Significance. If the workload decompositions are complete and the experimental claims are substantiated, the work would offer a unified, highly optimized aggregate engine that bridges OLAP and ML over relational data, with potential for broad impact in analytics systems.

major comments (2)
  1. [Abstract] Abstract: the central claim that ridge regression, decision trees, Chow-Liu trees, and data cubes reduce exactly to batches of group-by aggregates over the input join (with no material extra work) is presented as an observation but supplies no explicit reductions, complexity arguments, or completeness proofs; this decomposition is load-bearing for the TensorFlow/Scikit/R comparisons.
  2. [Experiments] Experiments section (implied by abstract claims): the abstract reports orders-of-magnitude gains but provides no details on experimental setup, exact queries, hardware, statistical significance, or how the ML workloads were mapped to aggregates; without these, the performance claims against external baselines cannot be verified.
minor comments (1)
  1. [Abstract] Abstract: the phrasing 'on one hand ... and on the other hand' is slightly awkward and could be clarified for readability.

Simulated Author's Rebuttal

2 responses · 0 unresolved

We thank the referee for the constructive feedback on the abstract and experimental presentation.
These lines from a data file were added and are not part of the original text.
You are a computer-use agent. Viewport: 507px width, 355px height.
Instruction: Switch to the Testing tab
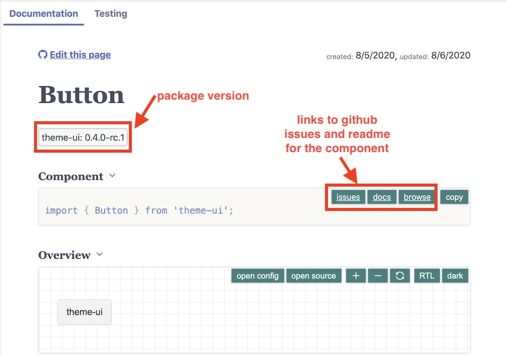click(x=111, y=14)
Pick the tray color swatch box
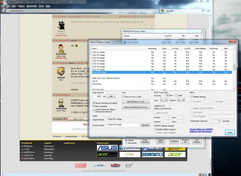The height and width of the screenshot is (176, 241). [x=146, y=96]
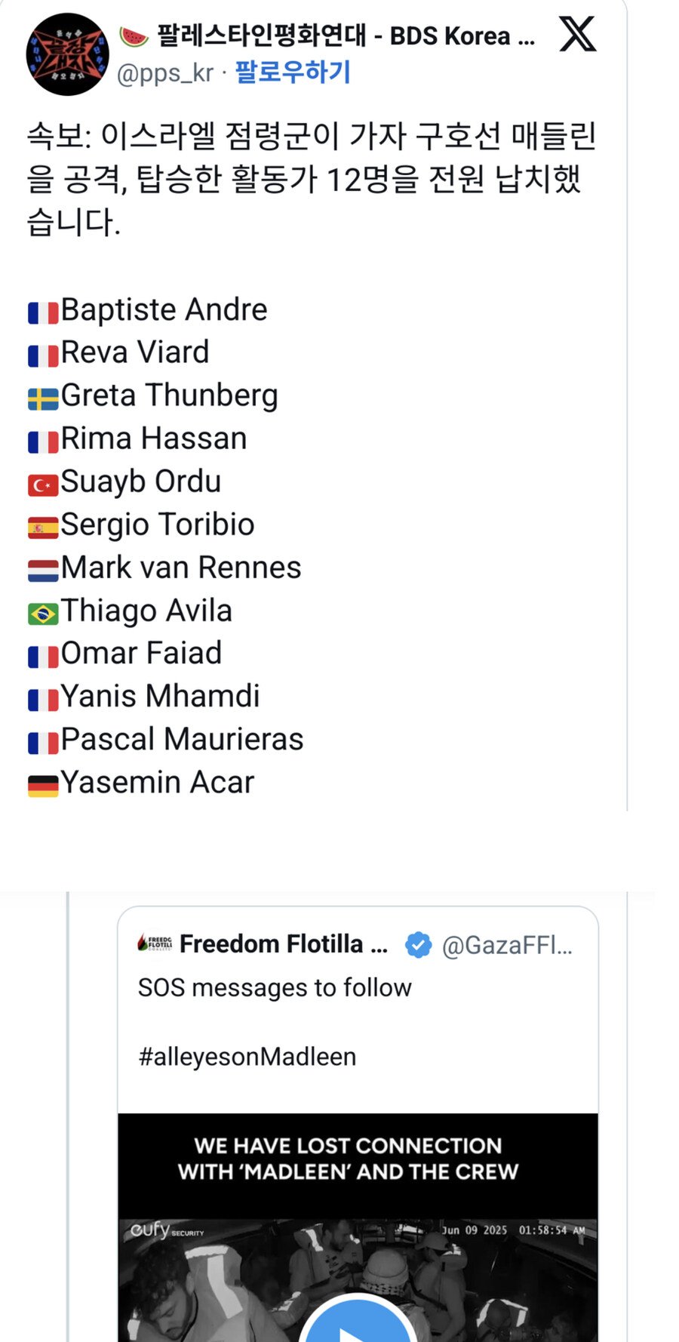This screenshot has width=679, height=1342.
Task: Click the Freedom Flotilla logo avatar
Action: point(155,943)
We address each major comment below and will revise the manuscript accordingly where the points identify areas for improved clarity.
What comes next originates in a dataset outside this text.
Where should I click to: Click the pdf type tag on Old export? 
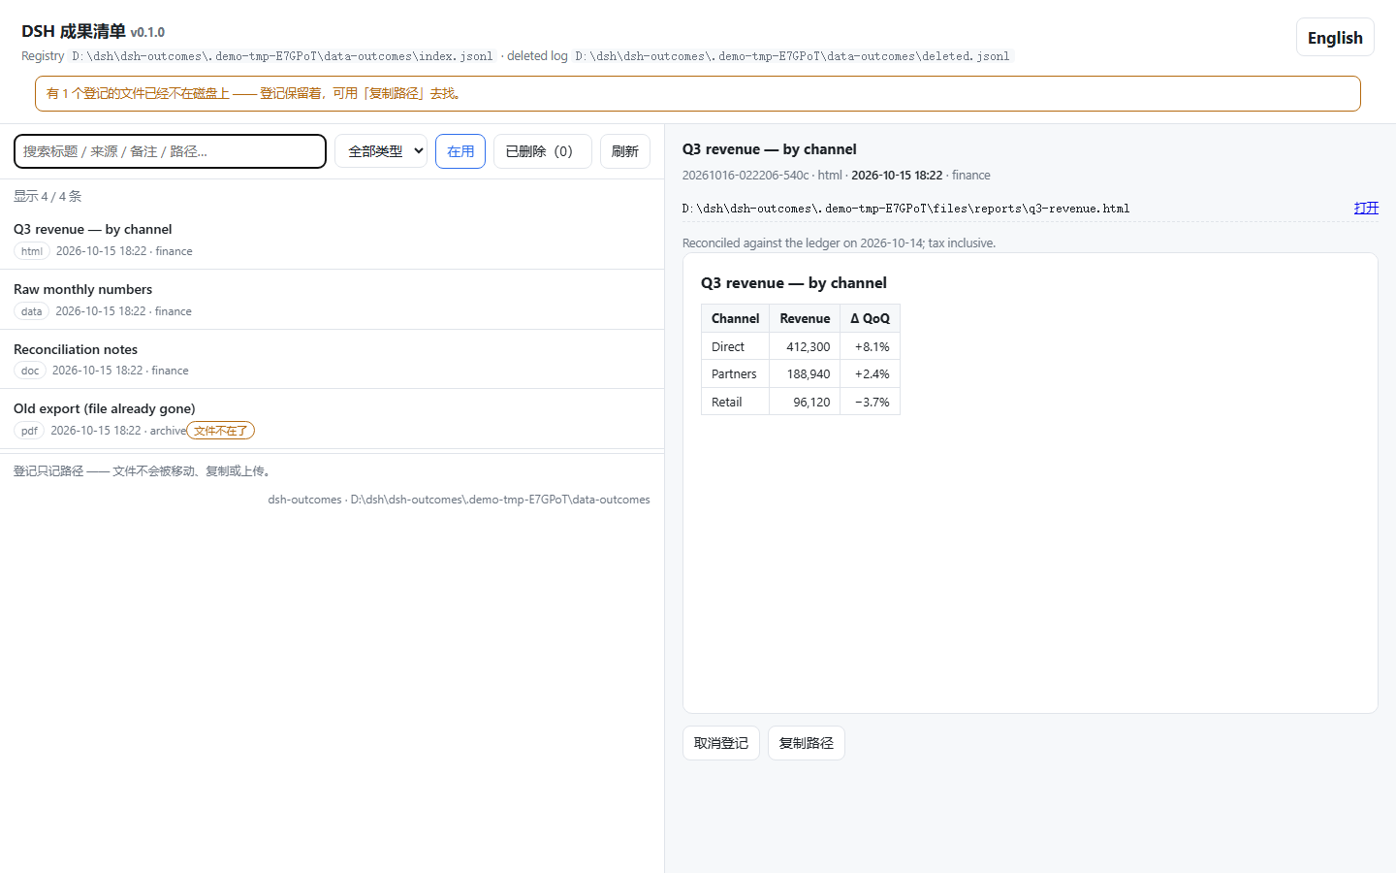coord(29,431)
read point-by-point responses
  1. Referee: [Abstract] Abstract: the central claim that ridge regression, decision trees, Chow-Liu trees, and data cubes reduce exactly to batches of group-by aggregates over the input join (with no material extra work) is presented as an observation but supplies no explicit reductions, complexity arguments, or completeness proofs; this decomposition is load-bearing for the TensorFlow/Scikit/R comparisons.
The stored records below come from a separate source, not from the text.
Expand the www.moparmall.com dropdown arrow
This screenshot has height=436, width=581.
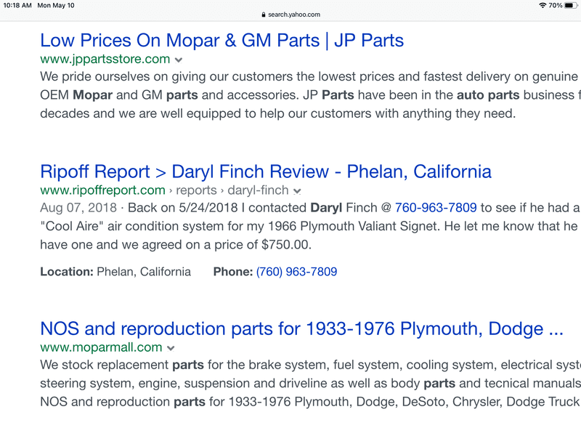171,348

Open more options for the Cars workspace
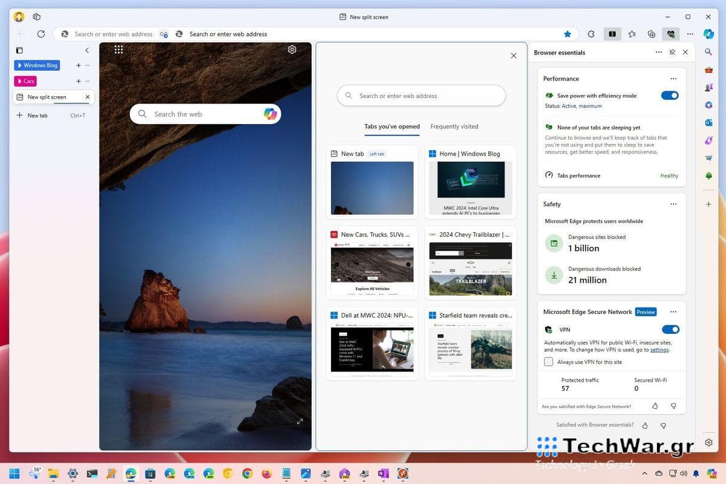pos(87,80)

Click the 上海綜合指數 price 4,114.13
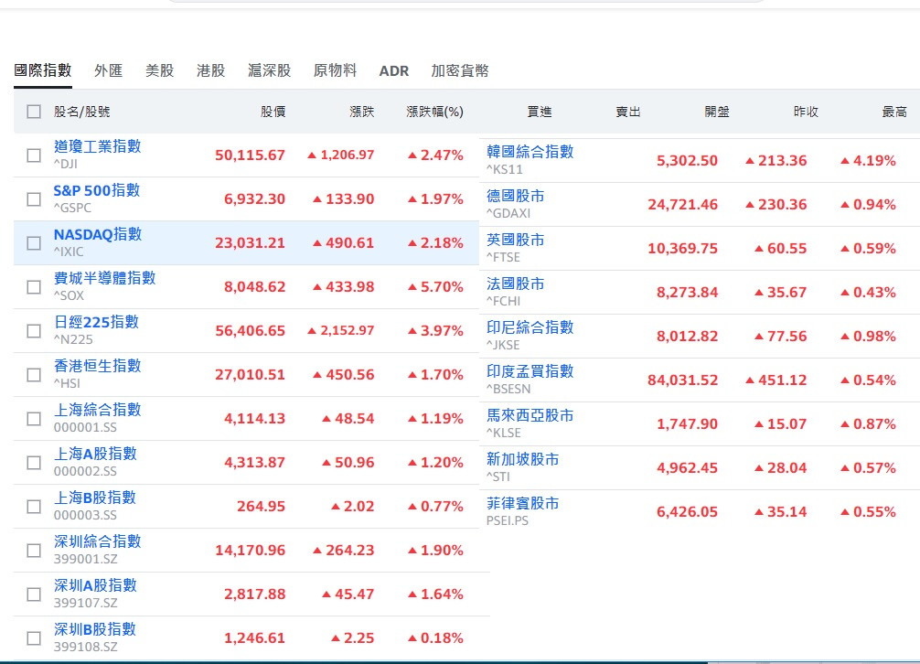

    Authors: The full manuscript provides explicit reductions for each workload in dedicated sections (ridge regression in Section 4 via the normal equations reducing to aggregates such as SUM(x_i * x_j) and SUM(x_i * y) over the join; decision/regression trees in Section 5 via sufficient statistics for splits; Chow-Liu trees in Section 6 via mutual information aggregates; data cubes in Section 7). These are presented as direct mappings with no additional materialization beyond the aggregates. We agree the abstract presents this too concisely without referencing the sections and will revise it to briefly note the reductions and point readers to the relevant sections. Complexity arguments follow from the fact that the number of aggregates is polynomial in the number of features (independent of join size after factorization), but we will add a short summary paragraph. Full completeness proofs are not included because the reductions follow from standard statistical formulations of these models; the paper's focus is the aggregate engine rather than re-deriving ML theory. We will add a clarifying sentence in the abstract and introduction. revision: partial

  2. Referee: [Experiments] Experiments section (implied by abstract claims): the abstract reports orders-of-magnitude gains but provides no details on experimental setup, exact queries, hardware, statistical significance, or how the ML workloads were mapped to aggregates; without these, the performance claims against external baselines cannot be verified.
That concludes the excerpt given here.